Technologically, the Philippines has been on the internet highway for many years now. With the loose regulation to life’s social dimensions like alcohol and smoking, the internet has awakened among our students the passion for fun and entertainment – habits that run counter to the rigors and challenges of brainwork crucial in teaching and learning. Abused, uncontrolled, and unregulated, technology arouses passions for the wrong focus where both teachers and students cannot connect the dots of learning for our country to produce scientists, engineers, agriculturists, medical practitioners and businessmen to move our country forward, toward a quality of life according to the UN’s human development index.
As parents, when we notice our children devoting more time and passion to fun and entertainment rather than their intellectu*]}*al responsibilities in school, are we helping them build their character and their sense of responsibility as citizens and future leaders of our country?
When the electorate practice the patronage of politics and vote into office the same political dynasties, what does that reveal of how we connect the dots of knowledge – even our literacy level as a people? And when politicians capitalize on such low literacy by courting their votes through the constant hammering of poverty, what does that make of the self-esteem, the self worth of our fellow Filipinos? What does that make of the Filipino who volunteered to be elected? What does that make of democracy as a form of government for the people, by the people?
Knowledge is brainwork. But when our country has a penchant for dole outs in the implementation of their public service programs, what does that make of the intelligence of the recipient?
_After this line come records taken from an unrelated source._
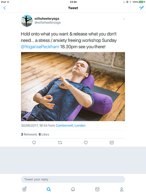
Task: View the 6 Likes list
Action: click(x=44, y=134)
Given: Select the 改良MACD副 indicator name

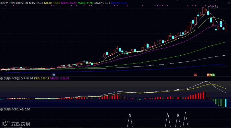Looking at the screenshot, I should [12, 79].
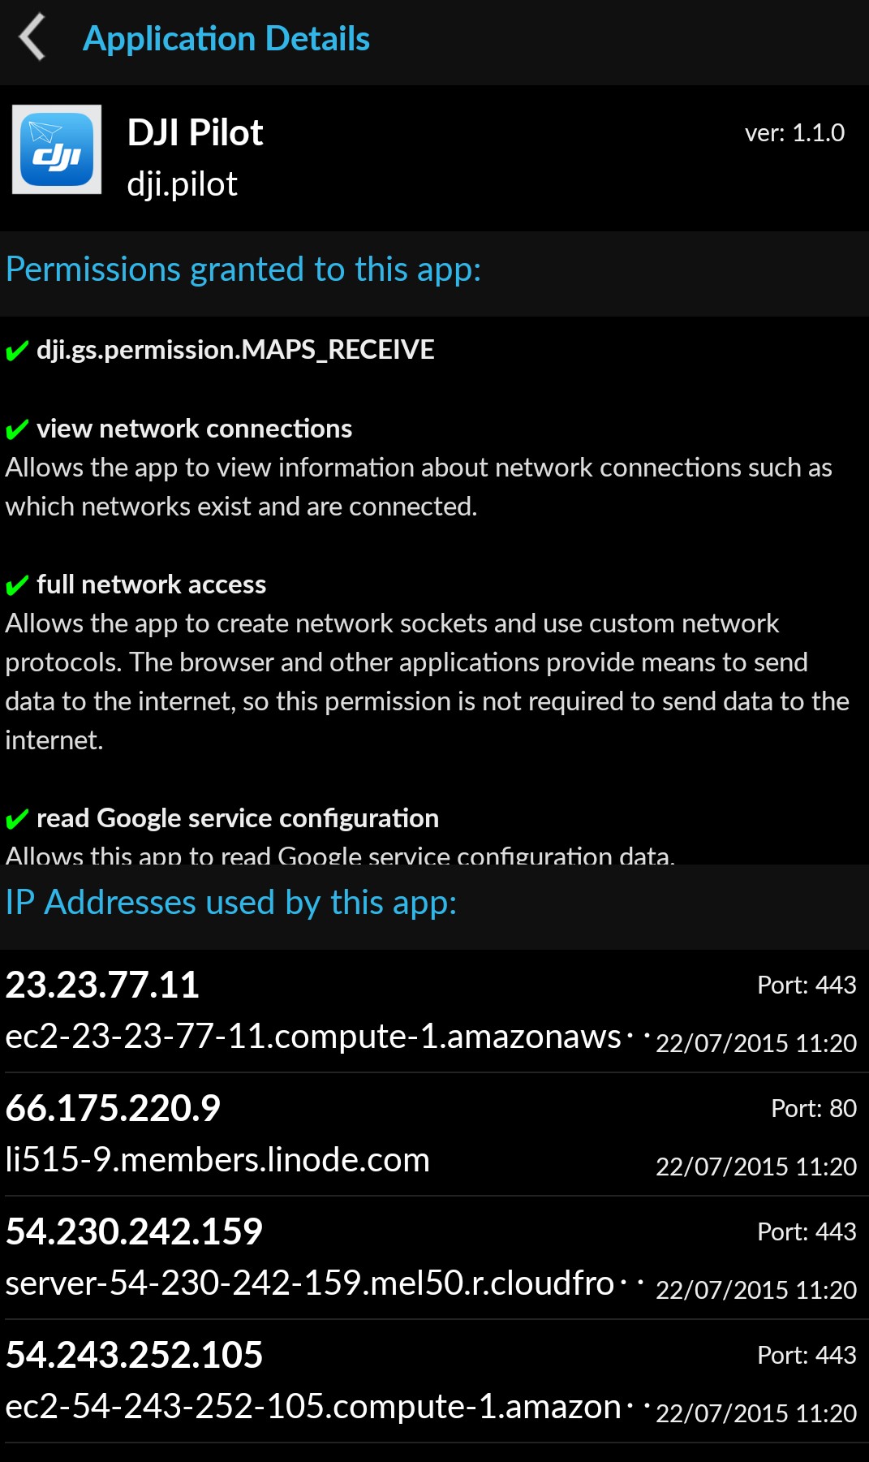This screenshot has width=869, height=1462.
Task: Select IP address 54.243.252.105 entry
Action: [x=434, y=1381]
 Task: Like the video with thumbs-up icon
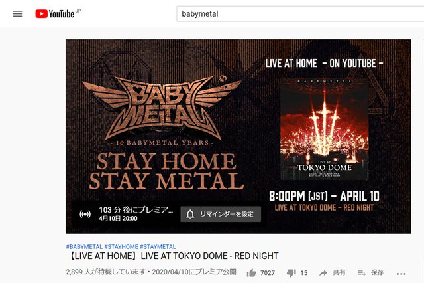pos(251,272)
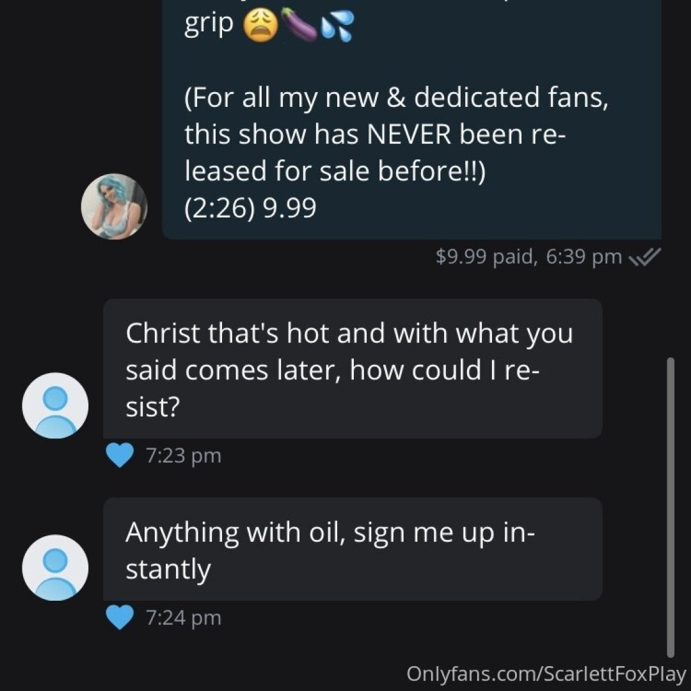The image size is (691, 691).
Task: Click the weary face emoji
Action: (x=260, y=28)
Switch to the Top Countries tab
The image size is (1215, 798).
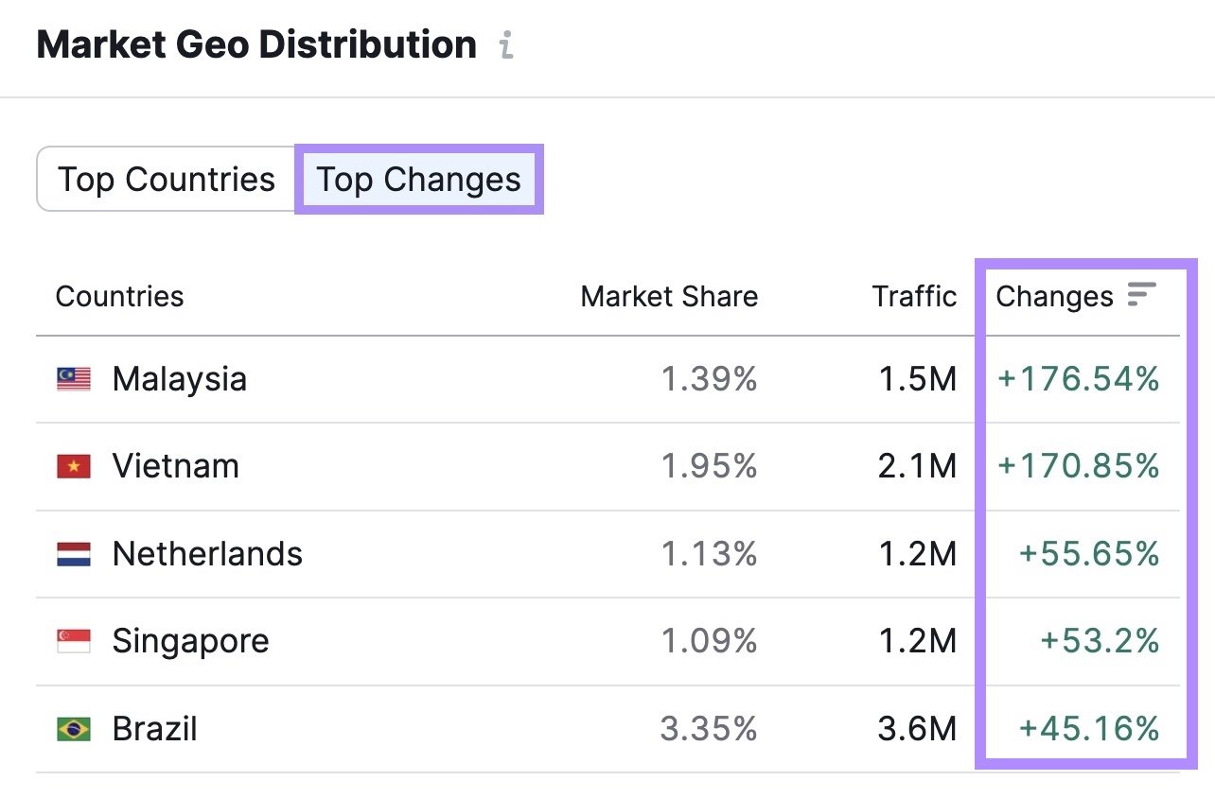pyautogui.click(x=166, y=179)
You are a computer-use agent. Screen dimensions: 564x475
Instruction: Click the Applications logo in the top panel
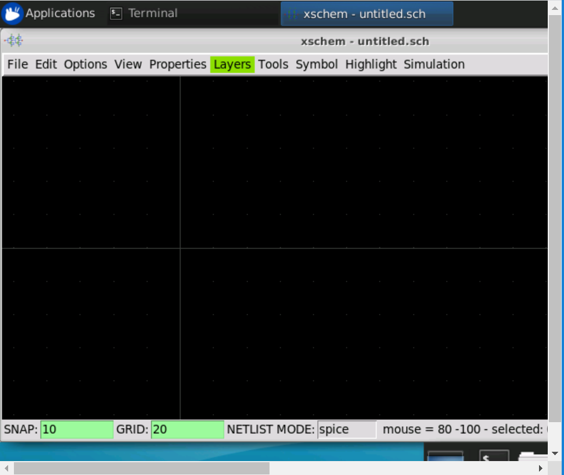point(12,13)
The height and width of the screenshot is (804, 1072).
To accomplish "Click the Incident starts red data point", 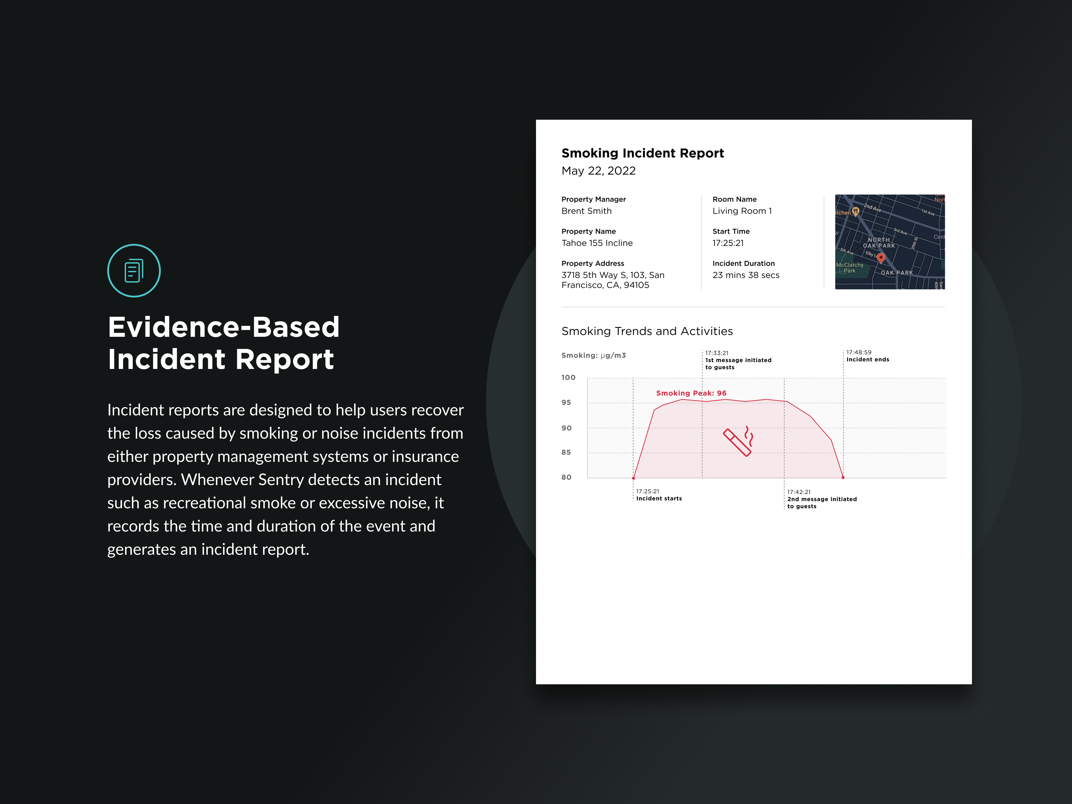I will point(633,478).
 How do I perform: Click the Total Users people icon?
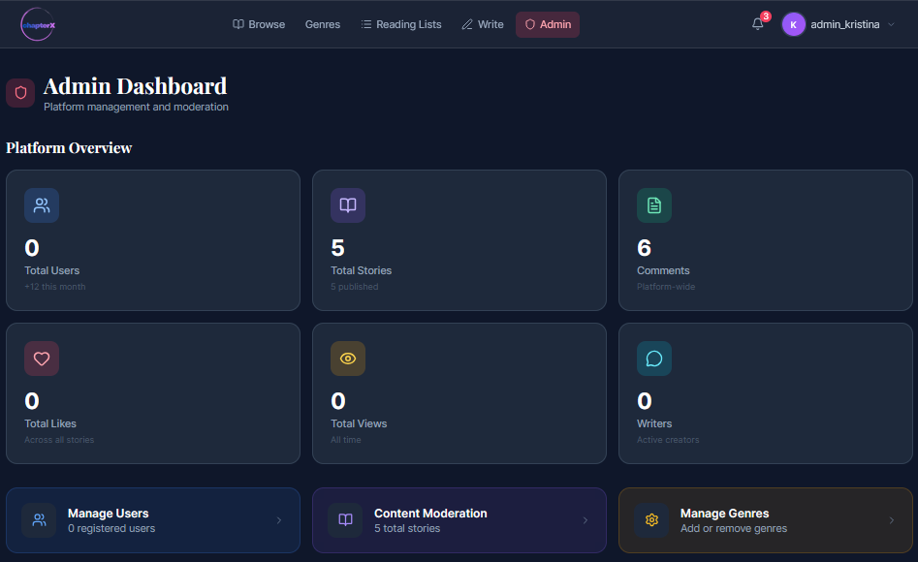pyautogui.click(x=42, y=205)
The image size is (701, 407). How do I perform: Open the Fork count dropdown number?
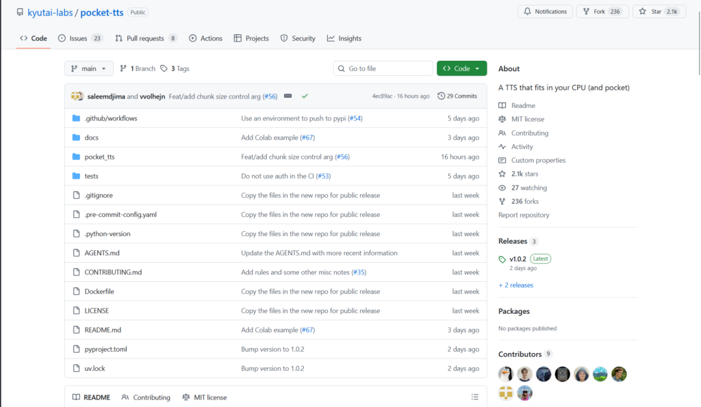pyautogui.click(x=615, y=12)
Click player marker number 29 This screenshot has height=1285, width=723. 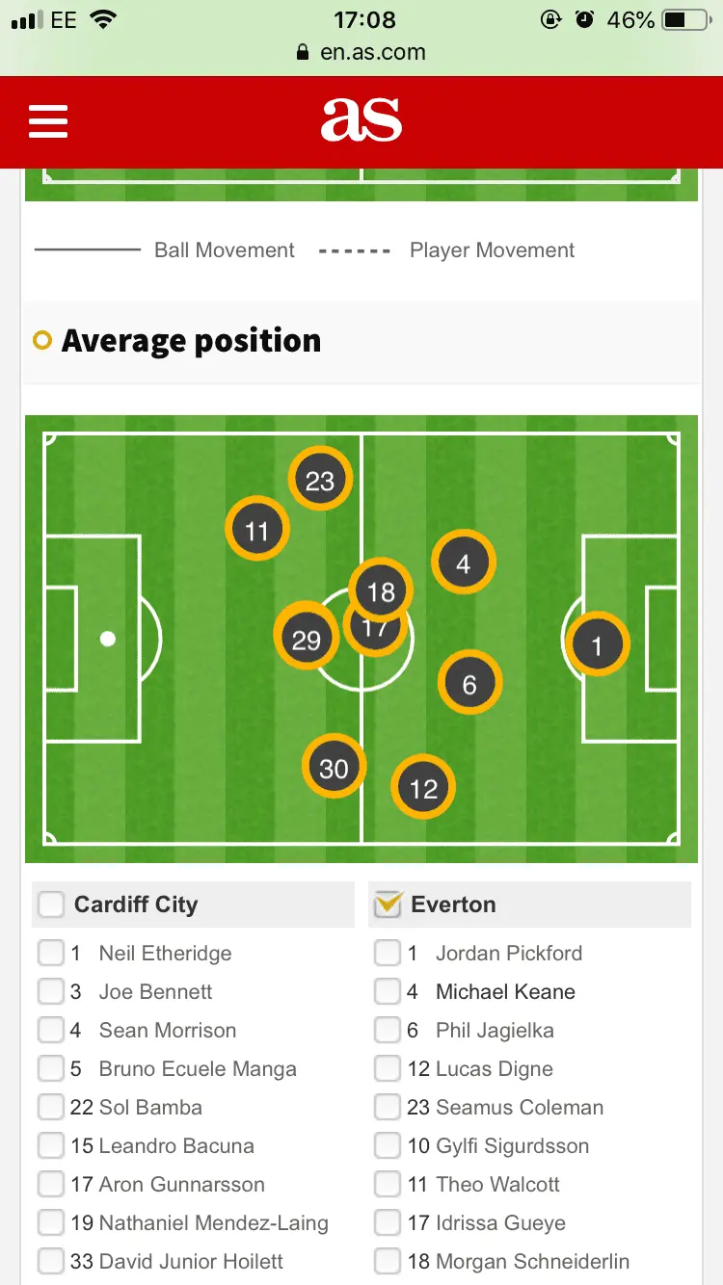pos(305,639)
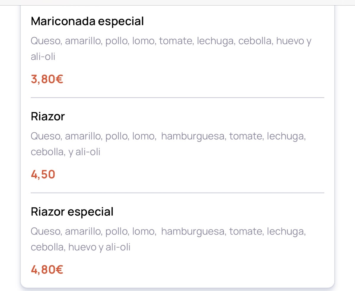Click "cebolla, y ali-oli" in Riazor description
Viewport: 355px width, 291px height.
coord(66,152)
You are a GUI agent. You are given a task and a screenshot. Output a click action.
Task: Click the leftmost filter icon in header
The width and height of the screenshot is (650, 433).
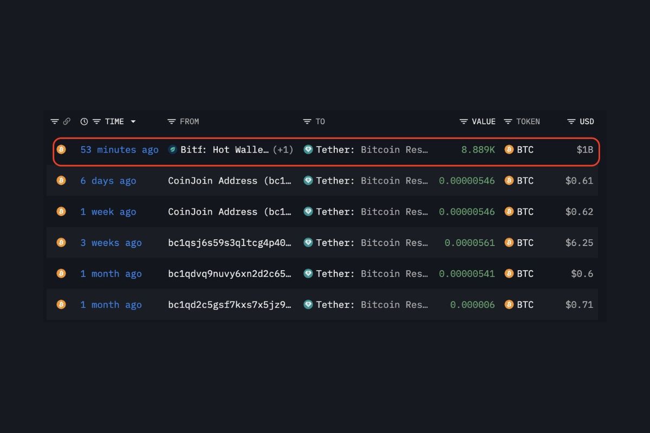[x=55, y=122]
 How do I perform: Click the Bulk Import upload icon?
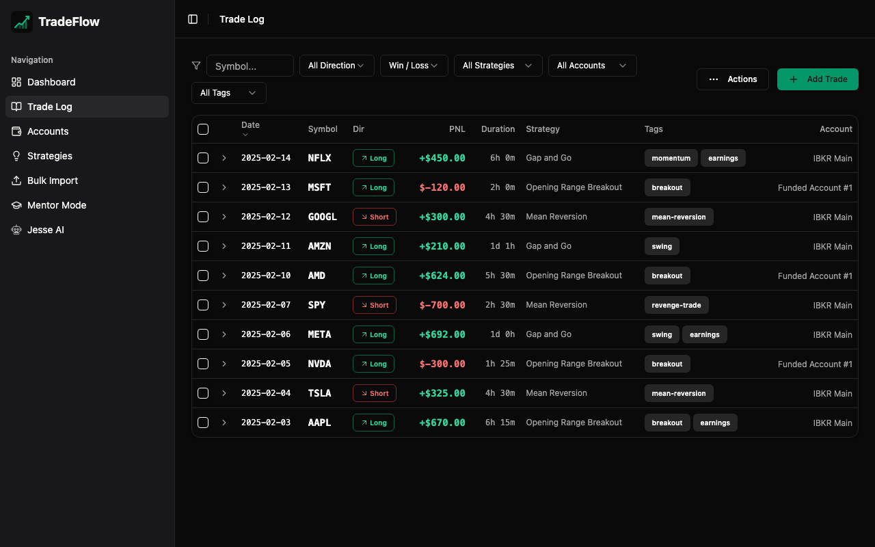pos(16,180)
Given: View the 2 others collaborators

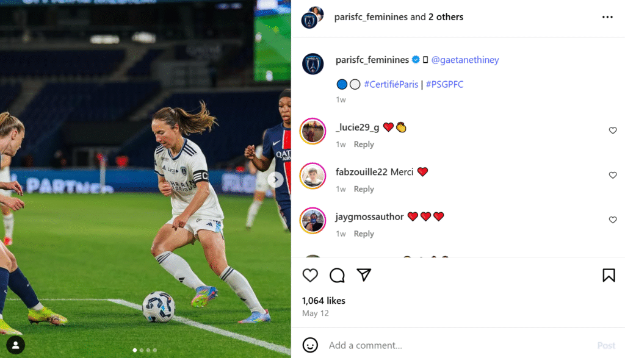Looking at the screenshot, I should (x=446, y=17).
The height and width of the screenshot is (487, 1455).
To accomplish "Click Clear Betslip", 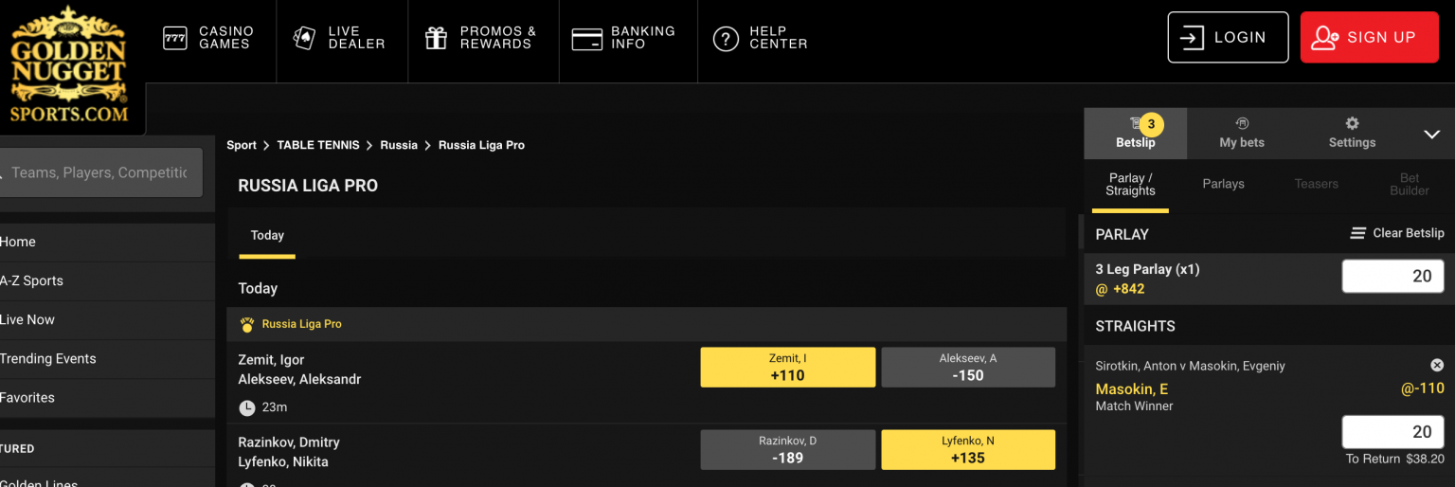I will point(1397,233).
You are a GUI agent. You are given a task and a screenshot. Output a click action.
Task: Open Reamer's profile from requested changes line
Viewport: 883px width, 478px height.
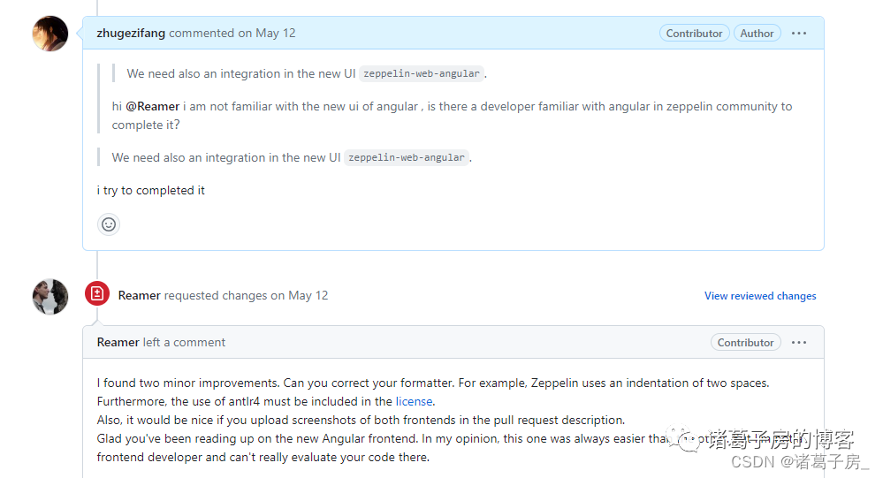tap(139, 295)
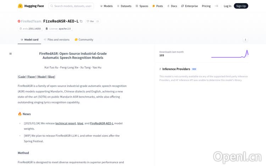Switch to the Files and versions tab
This screenshot has width=266, height=166.
pos(56,40)
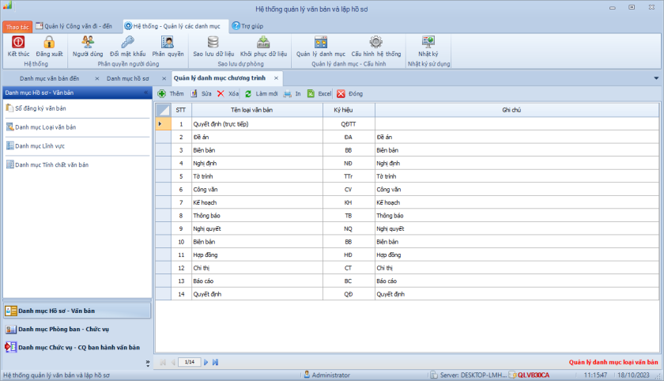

Moreover, what does that make of the dignity of man? His self worth and eventually his self confidence?
It is very fortunate for each man to be given the priceless gift of the brain. But when the ability to focus attention on important things is mediocre or lax, such brain atrophies and eventually dies a natural death. With poverty, the onset of cognitive impairment may then come early. Eventually too, citizens of a country become so helpless and powerless to deprive such country of the triumph that only freedom can bring.
Research has shown that good education begets economic stability – as shown by the majority of the world’s billionaires coming from Harvard. But when those tasked with the nation’s destiny never make the production of the mind a national priority, then a nation can never attain the triumph that it seeks. Instead, it is illiteracy that becomes a national emergency.
What then is the triumph that only freedom can bring to a nation? It cannot happen in the absence of respect for each individual each with a brain to give him power to move forward to create his destiny. It cannot happen unless each individual act together to nurture a nation’s collective soul for a shared identity. It can only happen then when the truth of the words of US President John F. Kennedy keep ringing in our ears: Ask not what your country can do for you. Ask what you can do for your country!. With our brains functioning to connect the dots of knowledge correctly, our country can move forward in freedom and dignity!